A 3 de julho de 1908, em sessão da Câmara dos Deputados, o médico psiquiatra Miguel Bombarda estreou-se como orador parlamentar com uma dura crítica ao regime penitenciário português de então, justificando-a com um “dever de consciência” e um “dever de piedade”.
Retrato de Miguel Bombarda. Arquivo Histórico Parlamentar.
Um penitenciário na cela. "Ilustração Portuguesa", n.º 6, 1906, p. 185. Hemeroteca Municipal de Lisboa.
Entrada da Penitenciária de Lisboa. "Brasil-Portugal", 1 de set. 1912, p. 609. HML.
"O Ocidente", 10 abr. 1906, p. 76; 30 maio 1906, p. 116. HML.
A introdução deste regime fora prevista pela reforma penal e prisional de 1867, mas só conheceu aplicação prática quase duas décadas depois, quando, em 1885, a Penitenciária de Lisboa começou a funcionar. Em grande parte inspirado pelo sistema de Filadélfia (1), também conhecido como sistema da Pensilvânia, caracterizava-se pela sua austeridade e, na opinião de muitos, pela desumanidade com que os presos eram tratados (2). Segundo Bombarda, este sistema já era considerado obsoleto em quase toda a parte na altura em que fora adotado por Portugal, sendo, na sua opinião, o pior dos três então existentes. Nas suas palavras, “o regime celular absoluto, o nosso, é o regime do terror. O condenado vive entre as quatro paredes de uma cela, podendo ver apenas uma nesga de céu, quando não é uma parede nua, fria e dura, pela fresta aberta ao alto da sua prisão, e aí apodrece o espírito na contemplação da sua miséria, na absorção da sua desesperança. O silêncio tem de ser absoluto e a obediência cega.”

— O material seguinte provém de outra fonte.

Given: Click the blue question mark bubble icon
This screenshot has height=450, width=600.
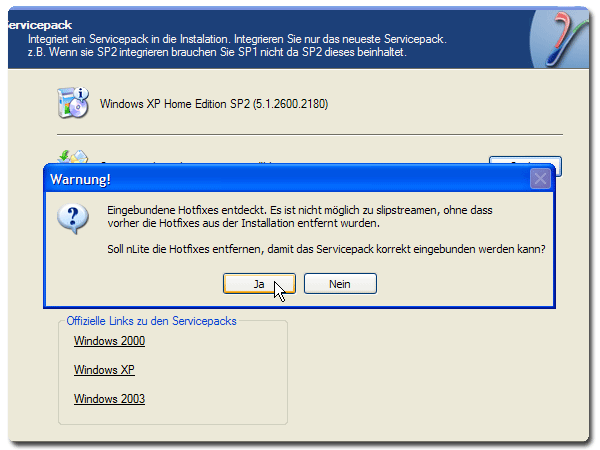Looking at the screenshot, I should tap(73, 218).
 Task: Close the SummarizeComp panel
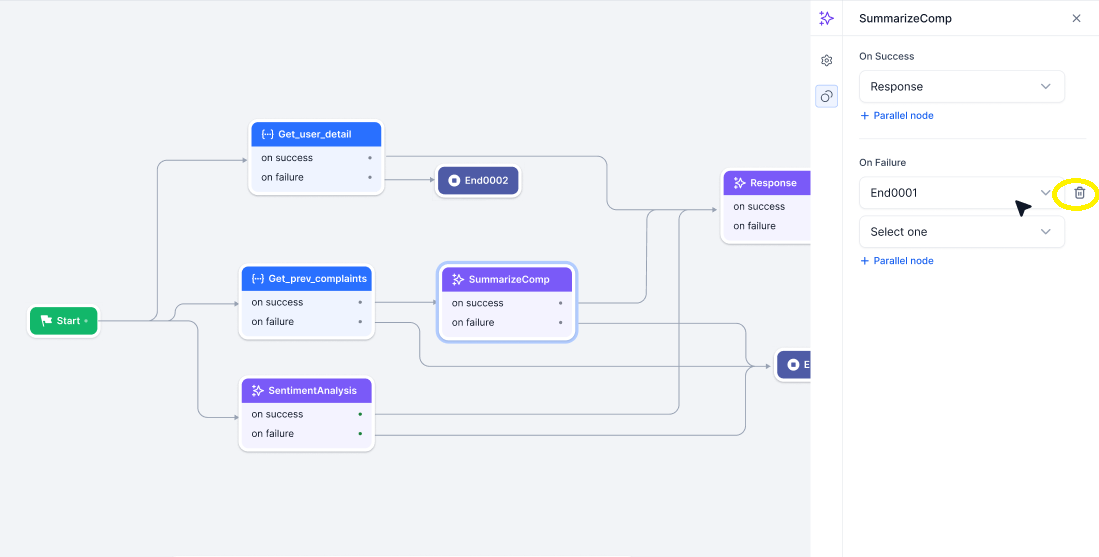(x=1076, y=18)
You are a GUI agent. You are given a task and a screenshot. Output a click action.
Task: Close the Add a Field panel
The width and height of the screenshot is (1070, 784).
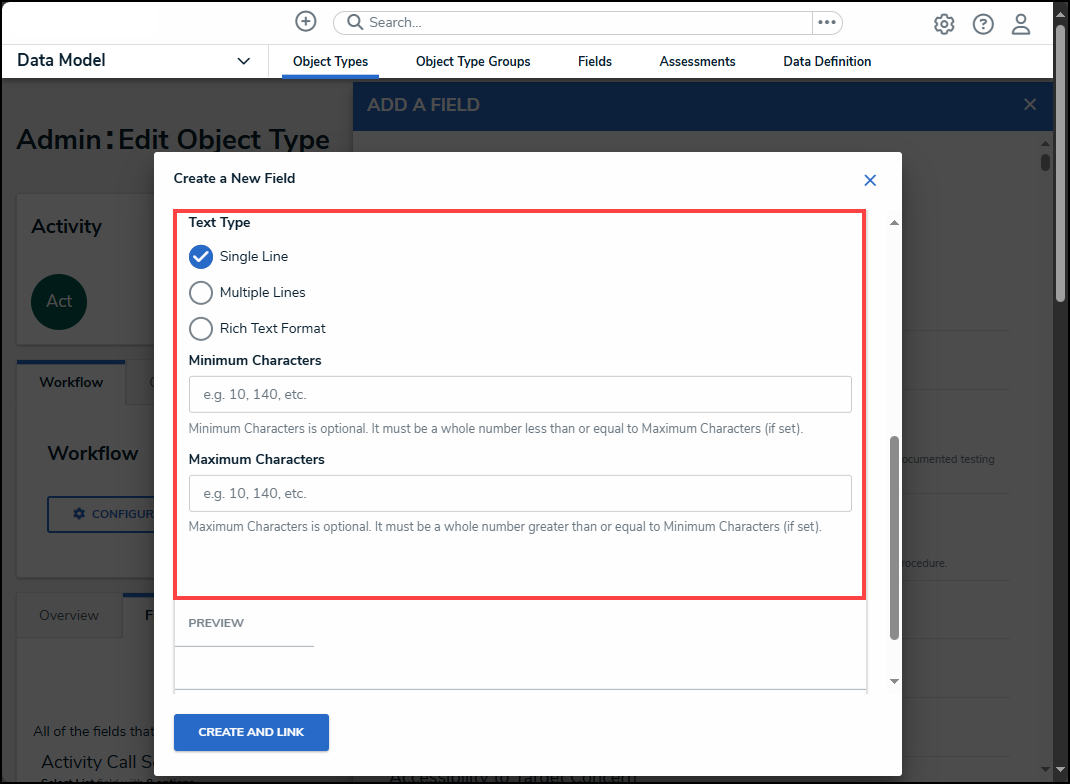click(1030, 104)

Com efeito, os presos passavam grande parte do tempo fechados nas suas celas e, quando delas saíam - por exemplo, para trabalhar, ou para assistir a aulas ou a cerimónias religiosas no anfiteatro da cadeia - usavam um capuz na cabeça e não podiam comunicar por nenhuma forma. Por essa razão, a Penitenciária de Lisboa era conhecida como a “Casa do Silêncio”. Toda a sua vida quotidiana era também rigorosamente controlada e regulamentada, e os castigos eram severos. Perante este cenário, Bombarda não resistiu a fazer comparações com as práticas da Inquisição: “A disciplina é de ferro. As faltas disciplinares são castigadas com as celas sem luz, a sepultura de um vivo, com o regime de pão e água. E um homem pode viver numa cela destas e num regime destes até dez anos da sua vida! É pior do que a Inquisição. A Inquisição torturava o corpo, a Penitenciária tortura o espírito; a Inquisição, em nome da salvação da alma na outra vida, fazia os horrores dos autos de fé, a Penitenciária, em nome da salvação da alma na vida presente, que outra coisa não é a tentada regeneração, faz outros horrores, que são o martírio de um pobre espírito abandonado aos terrores da solidão, à desesperança absoluta de alguma coisa que o possa salvar; a Inquisição fazia mortos, a Penitenciária faz doidos.”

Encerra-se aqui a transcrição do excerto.